Recycling rare earths is key to drive turbines image

In 2015, a news feature from the BBC described heavily polluted lakes at the site of one of China's main rare earth complexes. Four years on, China is now making concerted efforts to address the environmental impact, but with demand for rare earths from the rest of the world being so high, the country is faced with an enormous challenge. If the environmental impact was not enough of a dilemma for the West's direct drive turbines, then the trade war between the United States and China might well threaten an end of usage altogether.

The US is said to rely on China for 80% of its rare earth imports, prompting the current Trump administration to list the supply as a threat to home security and to introduce trade levies on rare earth exports as a way of leveraging a domestic solution.

About one-third of the world's drive turbines use direct drive systems, and each turbine can hold 1 ton (2200 pounds) of permanent magnets. Although some magnets are extracted during the decommissioning process and sold to modified turbines, at some point they will enter the "waste stream" at the end of the turbine's life.
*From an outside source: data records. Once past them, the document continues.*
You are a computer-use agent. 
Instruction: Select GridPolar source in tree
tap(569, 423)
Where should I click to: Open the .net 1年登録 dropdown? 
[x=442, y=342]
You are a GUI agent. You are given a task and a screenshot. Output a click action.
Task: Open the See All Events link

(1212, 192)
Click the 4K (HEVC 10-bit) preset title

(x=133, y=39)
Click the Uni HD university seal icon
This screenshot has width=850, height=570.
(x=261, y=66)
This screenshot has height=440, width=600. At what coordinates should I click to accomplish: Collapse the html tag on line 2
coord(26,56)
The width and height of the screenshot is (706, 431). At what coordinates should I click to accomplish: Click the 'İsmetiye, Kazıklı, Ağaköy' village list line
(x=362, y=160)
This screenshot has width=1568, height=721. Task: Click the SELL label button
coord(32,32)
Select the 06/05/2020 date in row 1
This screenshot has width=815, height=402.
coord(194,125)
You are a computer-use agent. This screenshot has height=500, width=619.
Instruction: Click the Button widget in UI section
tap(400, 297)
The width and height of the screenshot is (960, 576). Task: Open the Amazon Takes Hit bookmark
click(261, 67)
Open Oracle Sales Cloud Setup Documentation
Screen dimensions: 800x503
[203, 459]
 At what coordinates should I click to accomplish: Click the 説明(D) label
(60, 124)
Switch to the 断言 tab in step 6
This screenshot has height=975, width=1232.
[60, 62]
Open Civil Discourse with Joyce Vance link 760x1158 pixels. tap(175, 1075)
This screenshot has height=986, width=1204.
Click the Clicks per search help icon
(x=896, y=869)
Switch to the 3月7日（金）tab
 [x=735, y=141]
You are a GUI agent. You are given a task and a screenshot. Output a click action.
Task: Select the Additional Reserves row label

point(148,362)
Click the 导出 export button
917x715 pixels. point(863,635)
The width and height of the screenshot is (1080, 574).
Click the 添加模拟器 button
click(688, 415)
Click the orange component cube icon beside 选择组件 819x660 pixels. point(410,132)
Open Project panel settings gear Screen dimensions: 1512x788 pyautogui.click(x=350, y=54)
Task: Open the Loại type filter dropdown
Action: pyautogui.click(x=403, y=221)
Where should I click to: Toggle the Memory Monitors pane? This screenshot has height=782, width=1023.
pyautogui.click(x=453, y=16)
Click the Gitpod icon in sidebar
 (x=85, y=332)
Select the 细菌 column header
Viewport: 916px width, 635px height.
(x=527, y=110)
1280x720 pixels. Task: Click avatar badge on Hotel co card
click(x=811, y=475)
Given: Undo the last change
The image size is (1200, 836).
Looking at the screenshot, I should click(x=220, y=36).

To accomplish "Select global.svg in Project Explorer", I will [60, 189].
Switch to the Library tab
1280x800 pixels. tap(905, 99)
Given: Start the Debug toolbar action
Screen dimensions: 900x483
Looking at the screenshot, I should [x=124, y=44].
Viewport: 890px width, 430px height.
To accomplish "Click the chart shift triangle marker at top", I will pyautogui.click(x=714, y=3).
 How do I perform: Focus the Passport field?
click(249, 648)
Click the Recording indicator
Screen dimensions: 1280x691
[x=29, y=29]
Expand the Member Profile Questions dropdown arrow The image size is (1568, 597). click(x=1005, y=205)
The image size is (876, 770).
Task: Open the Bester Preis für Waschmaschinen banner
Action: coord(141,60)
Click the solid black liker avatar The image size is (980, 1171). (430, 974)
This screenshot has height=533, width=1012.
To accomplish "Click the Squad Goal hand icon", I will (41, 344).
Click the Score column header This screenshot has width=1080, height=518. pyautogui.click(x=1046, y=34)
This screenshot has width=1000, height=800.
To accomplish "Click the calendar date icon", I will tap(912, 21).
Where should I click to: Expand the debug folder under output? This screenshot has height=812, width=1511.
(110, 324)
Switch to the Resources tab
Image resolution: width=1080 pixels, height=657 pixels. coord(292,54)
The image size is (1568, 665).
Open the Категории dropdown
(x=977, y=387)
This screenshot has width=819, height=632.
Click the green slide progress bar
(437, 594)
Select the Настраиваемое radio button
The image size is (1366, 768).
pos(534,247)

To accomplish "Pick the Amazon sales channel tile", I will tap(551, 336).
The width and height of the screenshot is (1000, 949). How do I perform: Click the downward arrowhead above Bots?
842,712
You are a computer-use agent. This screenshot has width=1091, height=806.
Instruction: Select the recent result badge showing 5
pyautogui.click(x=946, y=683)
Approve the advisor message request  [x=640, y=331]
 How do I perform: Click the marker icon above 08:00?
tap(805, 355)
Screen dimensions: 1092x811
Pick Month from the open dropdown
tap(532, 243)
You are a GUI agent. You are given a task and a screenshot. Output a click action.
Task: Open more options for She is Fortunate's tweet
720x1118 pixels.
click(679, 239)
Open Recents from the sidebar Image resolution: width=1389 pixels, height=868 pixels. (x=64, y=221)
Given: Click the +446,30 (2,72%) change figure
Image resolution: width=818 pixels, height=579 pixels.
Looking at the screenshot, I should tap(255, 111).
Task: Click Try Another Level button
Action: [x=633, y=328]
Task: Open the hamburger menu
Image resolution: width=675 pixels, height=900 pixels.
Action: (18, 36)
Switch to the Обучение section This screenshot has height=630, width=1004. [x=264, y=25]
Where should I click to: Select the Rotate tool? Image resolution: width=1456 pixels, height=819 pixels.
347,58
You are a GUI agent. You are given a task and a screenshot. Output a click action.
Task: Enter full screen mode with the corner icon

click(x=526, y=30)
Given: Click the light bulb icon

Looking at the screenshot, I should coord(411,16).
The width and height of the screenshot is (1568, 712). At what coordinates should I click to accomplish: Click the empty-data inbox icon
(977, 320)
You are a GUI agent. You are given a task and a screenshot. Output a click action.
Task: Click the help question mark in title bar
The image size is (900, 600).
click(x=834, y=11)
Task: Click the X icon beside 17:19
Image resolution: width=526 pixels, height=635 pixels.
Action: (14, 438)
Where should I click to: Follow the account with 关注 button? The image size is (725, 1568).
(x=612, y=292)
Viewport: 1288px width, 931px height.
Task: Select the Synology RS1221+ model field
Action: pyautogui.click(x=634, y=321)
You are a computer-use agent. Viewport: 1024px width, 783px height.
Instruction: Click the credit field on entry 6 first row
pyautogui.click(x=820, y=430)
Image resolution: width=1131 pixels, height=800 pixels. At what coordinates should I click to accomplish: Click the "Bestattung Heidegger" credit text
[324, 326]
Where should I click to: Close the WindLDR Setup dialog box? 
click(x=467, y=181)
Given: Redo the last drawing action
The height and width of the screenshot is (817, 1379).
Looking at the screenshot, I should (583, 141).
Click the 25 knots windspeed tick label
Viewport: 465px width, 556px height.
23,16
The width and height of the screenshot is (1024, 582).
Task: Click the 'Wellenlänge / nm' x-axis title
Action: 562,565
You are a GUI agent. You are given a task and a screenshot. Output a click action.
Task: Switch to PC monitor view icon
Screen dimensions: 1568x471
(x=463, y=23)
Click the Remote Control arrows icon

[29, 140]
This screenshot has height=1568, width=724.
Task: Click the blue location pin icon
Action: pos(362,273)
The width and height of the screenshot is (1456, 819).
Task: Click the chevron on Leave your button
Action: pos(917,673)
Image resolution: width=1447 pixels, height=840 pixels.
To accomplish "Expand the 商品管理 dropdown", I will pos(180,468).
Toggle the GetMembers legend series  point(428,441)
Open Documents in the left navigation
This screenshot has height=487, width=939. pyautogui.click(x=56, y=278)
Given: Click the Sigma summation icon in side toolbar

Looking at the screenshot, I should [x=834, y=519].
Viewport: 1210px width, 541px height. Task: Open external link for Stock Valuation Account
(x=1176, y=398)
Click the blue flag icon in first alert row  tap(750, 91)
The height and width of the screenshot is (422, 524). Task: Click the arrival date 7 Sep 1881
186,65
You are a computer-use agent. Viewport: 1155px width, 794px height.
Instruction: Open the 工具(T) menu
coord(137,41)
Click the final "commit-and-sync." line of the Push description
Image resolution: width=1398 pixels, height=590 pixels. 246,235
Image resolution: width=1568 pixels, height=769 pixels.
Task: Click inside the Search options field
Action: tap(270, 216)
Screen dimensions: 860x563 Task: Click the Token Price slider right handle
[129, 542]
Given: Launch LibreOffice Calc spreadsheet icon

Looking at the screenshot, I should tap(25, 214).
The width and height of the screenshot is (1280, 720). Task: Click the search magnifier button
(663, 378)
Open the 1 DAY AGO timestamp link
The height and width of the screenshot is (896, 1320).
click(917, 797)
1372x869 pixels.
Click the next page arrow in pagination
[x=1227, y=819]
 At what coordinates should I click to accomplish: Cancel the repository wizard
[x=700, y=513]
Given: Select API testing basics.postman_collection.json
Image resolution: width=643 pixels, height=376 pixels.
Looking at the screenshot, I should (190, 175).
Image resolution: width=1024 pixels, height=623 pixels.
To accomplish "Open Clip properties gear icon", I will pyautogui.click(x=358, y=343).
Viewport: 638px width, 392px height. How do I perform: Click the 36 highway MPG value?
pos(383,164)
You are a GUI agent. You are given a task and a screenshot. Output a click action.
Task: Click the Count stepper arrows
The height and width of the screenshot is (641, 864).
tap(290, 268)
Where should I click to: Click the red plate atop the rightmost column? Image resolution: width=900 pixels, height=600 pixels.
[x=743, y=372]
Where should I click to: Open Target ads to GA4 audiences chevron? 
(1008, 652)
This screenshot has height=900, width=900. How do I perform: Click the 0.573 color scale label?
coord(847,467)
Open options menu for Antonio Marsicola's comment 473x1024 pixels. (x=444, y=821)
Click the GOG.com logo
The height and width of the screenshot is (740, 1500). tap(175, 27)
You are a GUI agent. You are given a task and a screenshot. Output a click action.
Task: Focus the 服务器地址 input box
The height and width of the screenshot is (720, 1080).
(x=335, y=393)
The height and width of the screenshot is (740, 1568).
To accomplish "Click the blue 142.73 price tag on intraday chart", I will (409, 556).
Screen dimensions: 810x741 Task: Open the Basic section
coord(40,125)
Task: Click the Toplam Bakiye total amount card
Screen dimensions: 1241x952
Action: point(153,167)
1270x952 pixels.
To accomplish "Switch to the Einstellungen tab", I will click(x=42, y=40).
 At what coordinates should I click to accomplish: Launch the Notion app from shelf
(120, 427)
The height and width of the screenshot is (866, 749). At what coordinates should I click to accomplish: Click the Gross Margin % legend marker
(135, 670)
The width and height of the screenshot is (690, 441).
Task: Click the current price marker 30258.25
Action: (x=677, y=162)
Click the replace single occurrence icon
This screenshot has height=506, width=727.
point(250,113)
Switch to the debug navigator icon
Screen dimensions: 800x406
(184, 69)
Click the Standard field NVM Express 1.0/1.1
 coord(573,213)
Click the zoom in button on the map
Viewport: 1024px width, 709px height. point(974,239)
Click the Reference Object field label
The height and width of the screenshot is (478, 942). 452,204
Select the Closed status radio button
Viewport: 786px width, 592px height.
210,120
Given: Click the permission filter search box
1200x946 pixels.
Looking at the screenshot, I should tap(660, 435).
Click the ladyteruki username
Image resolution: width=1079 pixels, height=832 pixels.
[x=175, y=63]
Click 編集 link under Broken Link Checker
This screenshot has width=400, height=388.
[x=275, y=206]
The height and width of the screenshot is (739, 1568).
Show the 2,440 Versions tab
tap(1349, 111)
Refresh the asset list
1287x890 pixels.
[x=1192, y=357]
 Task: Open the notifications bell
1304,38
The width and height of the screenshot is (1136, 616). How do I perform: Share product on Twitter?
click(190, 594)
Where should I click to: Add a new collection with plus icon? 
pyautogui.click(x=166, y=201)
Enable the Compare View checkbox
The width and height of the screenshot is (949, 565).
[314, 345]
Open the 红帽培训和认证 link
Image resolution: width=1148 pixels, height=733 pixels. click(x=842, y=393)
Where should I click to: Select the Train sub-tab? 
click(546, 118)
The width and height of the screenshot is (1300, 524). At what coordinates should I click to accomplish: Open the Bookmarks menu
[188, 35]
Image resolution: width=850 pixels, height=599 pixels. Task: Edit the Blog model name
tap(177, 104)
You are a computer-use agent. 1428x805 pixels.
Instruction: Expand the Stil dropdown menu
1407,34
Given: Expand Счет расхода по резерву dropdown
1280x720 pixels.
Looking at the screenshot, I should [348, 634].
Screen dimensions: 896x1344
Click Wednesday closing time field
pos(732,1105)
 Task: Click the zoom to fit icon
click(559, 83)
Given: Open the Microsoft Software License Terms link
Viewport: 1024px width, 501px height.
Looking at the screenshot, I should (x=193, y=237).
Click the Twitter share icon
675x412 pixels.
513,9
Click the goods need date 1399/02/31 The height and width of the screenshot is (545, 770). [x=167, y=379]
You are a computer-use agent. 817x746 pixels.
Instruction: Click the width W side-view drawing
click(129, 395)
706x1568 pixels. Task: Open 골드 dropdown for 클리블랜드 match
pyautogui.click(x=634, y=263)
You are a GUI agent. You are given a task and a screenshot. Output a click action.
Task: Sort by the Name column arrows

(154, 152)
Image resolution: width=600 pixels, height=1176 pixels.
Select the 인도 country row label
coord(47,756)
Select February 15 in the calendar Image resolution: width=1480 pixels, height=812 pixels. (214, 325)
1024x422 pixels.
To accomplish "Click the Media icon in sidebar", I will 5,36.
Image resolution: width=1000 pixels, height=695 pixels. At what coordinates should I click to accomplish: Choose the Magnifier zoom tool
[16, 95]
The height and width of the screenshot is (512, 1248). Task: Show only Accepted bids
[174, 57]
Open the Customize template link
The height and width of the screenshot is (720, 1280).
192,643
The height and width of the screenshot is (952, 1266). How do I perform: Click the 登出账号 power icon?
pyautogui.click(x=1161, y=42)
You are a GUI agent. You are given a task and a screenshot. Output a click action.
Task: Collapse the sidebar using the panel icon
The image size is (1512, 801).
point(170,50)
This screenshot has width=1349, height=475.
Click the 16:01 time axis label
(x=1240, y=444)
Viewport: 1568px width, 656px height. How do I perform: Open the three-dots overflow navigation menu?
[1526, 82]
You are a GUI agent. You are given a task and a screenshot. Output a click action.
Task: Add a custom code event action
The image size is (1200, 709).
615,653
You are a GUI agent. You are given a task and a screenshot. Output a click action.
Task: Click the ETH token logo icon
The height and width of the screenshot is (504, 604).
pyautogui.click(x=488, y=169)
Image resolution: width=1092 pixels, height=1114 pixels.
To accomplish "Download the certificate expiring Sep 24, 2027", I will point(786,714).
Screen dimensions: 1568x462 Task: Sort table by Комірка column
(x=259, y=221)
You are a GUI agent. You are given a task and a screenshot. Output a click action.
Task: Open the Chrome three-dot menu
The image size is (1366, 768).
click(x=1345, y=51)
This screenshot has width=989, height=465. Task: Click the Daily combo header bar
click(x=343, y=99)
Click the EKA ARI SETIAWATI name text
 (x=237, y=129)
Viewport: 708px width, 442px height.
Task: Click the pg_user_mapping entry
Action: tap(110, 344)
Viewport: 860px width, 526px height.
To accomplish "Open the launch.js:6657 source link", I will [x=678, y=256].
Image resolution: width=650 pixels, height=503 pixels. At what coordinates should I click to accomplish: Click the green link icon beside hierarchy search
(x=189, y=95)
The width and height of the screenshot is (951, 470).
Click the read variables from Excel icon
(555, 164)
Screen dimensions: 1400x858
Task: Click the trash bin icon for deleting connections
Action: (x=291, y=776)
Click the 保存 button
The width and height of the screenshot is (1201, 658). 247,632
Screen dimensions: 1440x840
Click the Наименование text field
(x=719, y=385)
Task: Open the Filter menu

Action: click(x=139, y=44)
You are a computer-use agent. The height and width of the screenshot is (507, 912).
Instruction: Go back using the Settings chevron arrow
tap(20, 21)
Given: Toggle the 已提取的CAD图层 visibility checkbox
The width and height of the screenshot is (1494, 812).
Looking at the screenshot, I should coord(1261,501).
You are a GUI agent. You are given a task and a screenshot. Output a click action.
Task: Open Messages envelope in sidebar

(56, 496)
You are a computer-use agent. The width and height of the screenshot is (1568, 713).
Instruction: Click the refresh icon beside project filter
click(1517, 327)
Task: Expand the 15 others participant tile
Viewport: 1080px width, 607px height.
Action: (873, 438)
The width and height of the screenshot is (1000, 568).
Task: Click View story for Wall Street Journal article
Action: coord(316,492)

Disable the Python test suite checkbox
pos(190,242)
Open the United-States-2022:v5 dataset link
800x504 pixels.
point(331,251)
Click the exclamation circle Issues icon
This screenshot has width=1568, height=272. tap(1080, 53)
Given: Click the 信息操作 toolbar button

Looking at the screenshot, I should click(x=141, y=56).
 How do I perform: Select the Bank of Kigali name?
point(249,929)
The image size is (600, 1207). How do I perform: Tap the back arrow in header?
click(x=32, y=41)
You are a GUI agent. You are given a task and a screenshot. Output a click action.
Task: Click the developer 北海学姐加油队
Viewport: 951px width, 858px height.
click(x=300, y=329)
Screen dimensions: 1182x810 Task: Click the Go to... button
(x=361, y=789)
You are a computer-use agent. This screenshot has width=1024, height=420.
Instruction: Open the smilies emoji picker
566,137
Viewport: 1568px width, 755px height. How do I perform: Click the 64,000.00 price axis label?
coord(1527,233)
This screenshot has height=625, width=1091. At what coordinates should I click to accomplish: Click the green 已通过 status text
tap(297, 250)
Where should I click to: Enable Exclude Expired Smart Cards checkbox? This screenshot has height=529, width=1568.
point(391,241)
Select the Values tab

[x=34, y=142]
The precedent so far has been for these magnets to be recycled with ferrous metals, resulting in the rare earth elements being lost and irretrievable. This is depleting the world's natural resources and further compounding the West’s supply chain controlled by China. Earlier this year, China reduced its exports of rare earth metals causing the price to surge exponentially. And in the current trade war between China and the West, this scenario is likely to repeat soon.

The technology created by Seren focuses on the separation of rare earths from each other. The separation is the crucial factor for rare earth elements as their chemical make-ups are very similar. Separating one from another currently requires intensive, inefficient and environmentally damaging processes. Therefore, recycling of rare earths is a limited activity.